During our latest webinar, Senior Associate Amy Brown discusses the case of Brooke Homes (Bicester) Ltd v Portfolio Property Partners Ltd & Ors (2021) in which the court considers exactly what constitutes an ‘all reasonable endeavours’ obligation (watch again here). With the losing property development company having to pay damages of £13.4 million for breach of its contractual obligations, it is a useful indicator of the court’s interpretation of how far a party’s obligations extend as Anna Singleton reminds us.
Brief Facts
Portfolio Property Partners (PP) planned to develop an ‘eco-town’ outside of Bicester, Oxfordshire. It acquired the land and started the planning permission processes. PP then entered into various agreements with Brooke Homes (Bicester) Limited (BH) in which they agreed that subject to the grant of planning permission and satisfaction of other conditions, the land would be sold to BH. The key phrase in these agreements was that parties would use ‘all reasonable endeavours’ to enter into a conditional sale agreement. Time passed and negotiations between the parties continued but no agreement was entered into. BH eventually issued proceedings against PP for breach of contract.
Court Decision
The court decided that PP had failed to use all reasonable endeavours to negotiate the preliminary agreements into a formal contract for sale. A key factor in the court’s decision was PP’s failure to take positive action. Significantly, it did not produce a plan identifying the land (when it could have reasonably done so). This, with other actions which failed to advance the negotiations, led the court to decide that PP had not used ‘all reasonable endeavours’ in discharging its obligations and had breached its contractual obligations.

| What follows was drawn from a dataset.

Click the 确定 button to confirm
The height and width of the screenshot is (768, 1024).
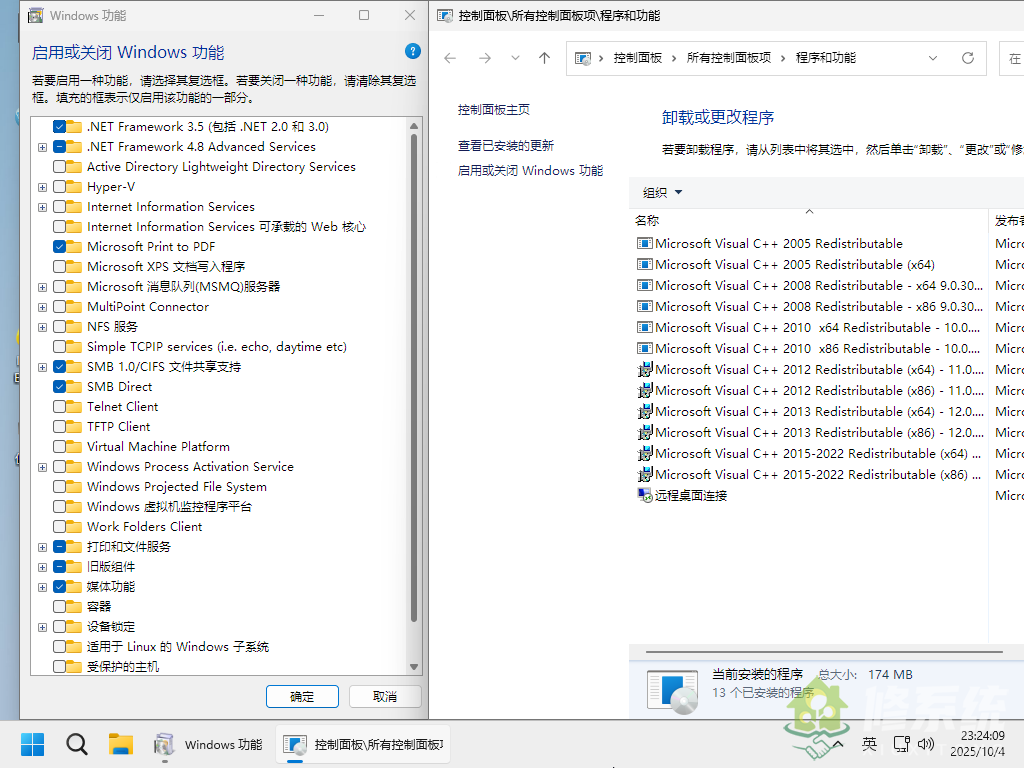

‘All reasonable endeavours’
The judge made the following points as to what constitutes all ‘reasonable endeavours’:
- Active endeavours are required by the parties;
- Failing to do something is likely to be a breach;
- All reasonable endeavours could even be construed as a ‘best endeavours’ obligations.
Other ‘endeavours’ obligations
Contrast this with the other endeavours wording:
- ‘reasonable endeavours’ – imposes the lowest obligation and is generally satisfied if one reasonable path is taken.

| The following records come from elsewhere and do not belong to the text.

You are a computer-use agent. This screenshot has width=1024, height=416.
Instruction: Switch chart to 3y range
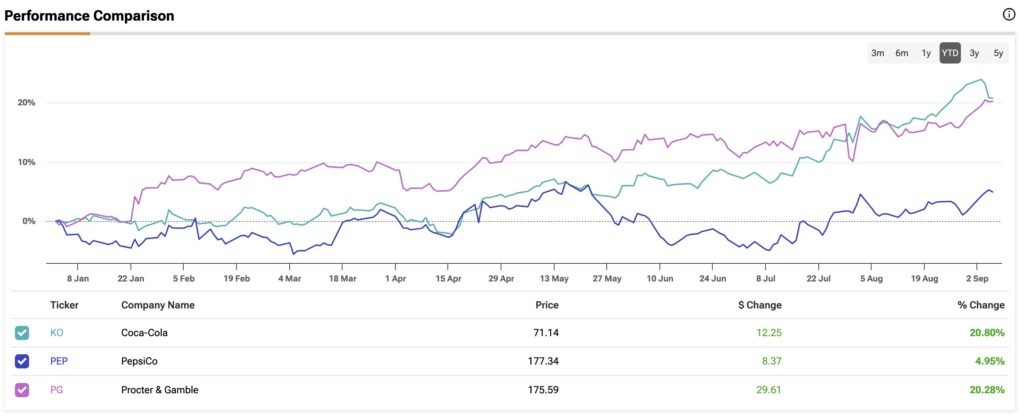(974, 53)
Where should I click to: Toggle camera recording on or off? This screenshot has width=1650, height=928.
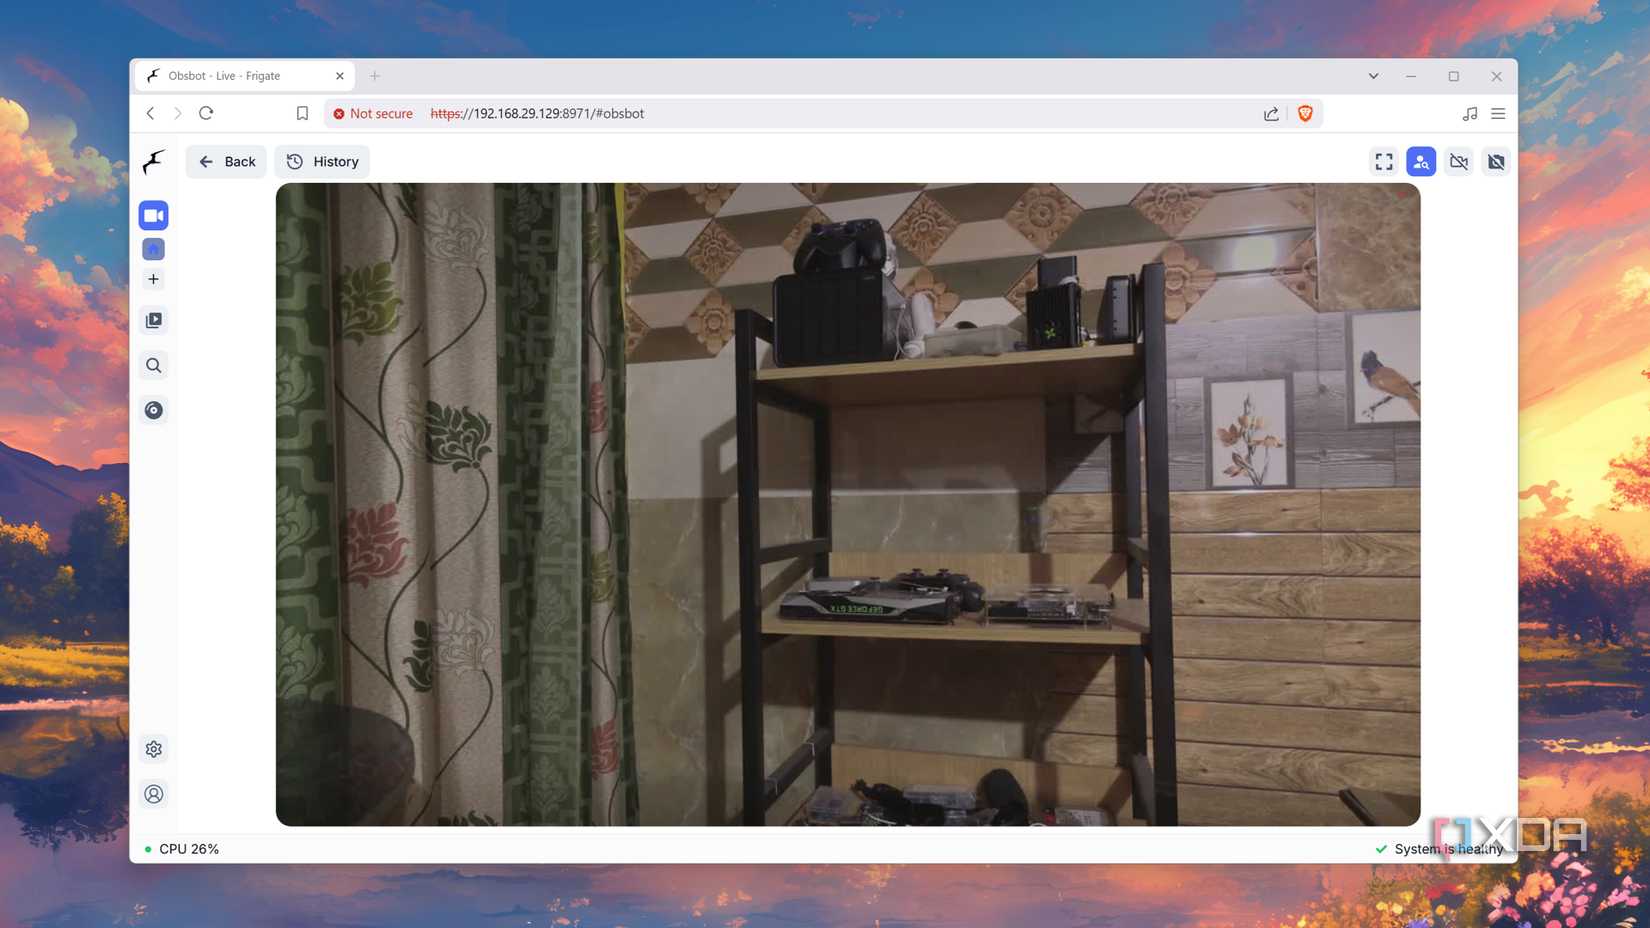(x=1459, y=161)
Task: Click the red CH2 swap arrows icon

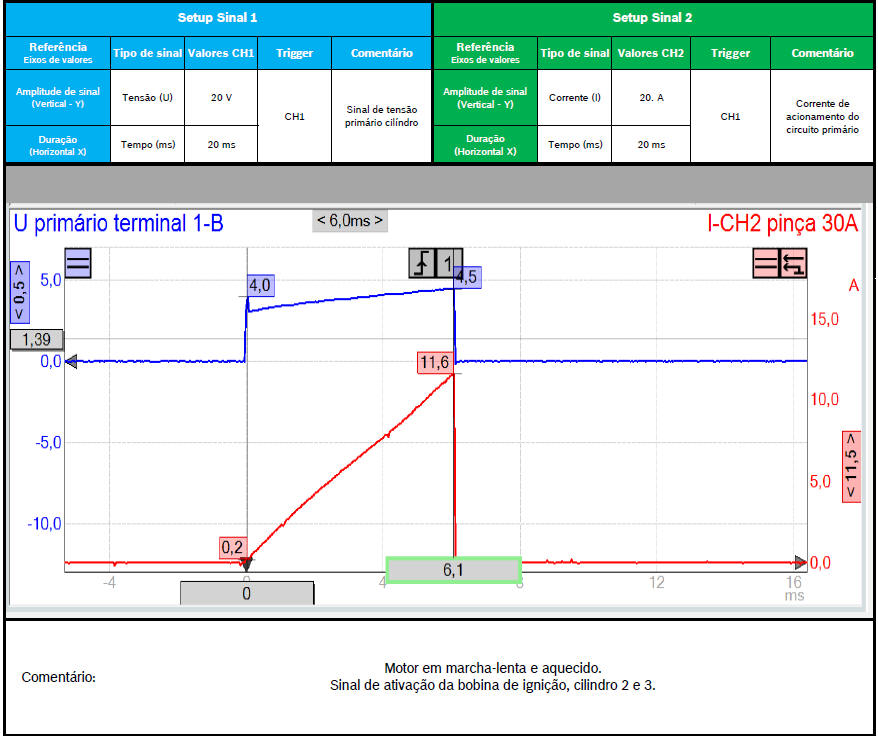Action: pyautogui.click(x=794, y=263)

- ‘all reasonable endeavours’ – all reasonable paths and endeavours to be taken. This falls in between reasonable and best.
- ‘best endeavours’ – the most onerous (short of an absolute obligation) and requires all reasonable actions to be exhausted. This could include acting against a party’s own commercial interest.
Practical Points
These issues crop up time and time again, whether in Heads of Terms negotiations or in contract drafting and care should always be taken when agreeing endeavours clauses. Here are some top tips:
- Be careful – only say what you really mean and remember that one word can change the whole meaning.

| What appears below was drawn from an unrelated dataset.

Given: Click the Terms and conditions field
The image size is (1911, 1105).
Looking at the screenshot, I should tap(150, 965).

- ‘Best endeavours’ is particularly onerous and following this case so is ‘all reasonable endeavours’ so agree it / use it wisely.
- Be specific, set out what is or is not required, for example, timeframes, cost levels, are parties required to litigate, must a party purse an appeal?
- Keep records of actions taken (and actions or non-actions of the other party).
- Finally, remember that the terms are not interchangeable and be aware of the different levels of obligations and effort that each requires.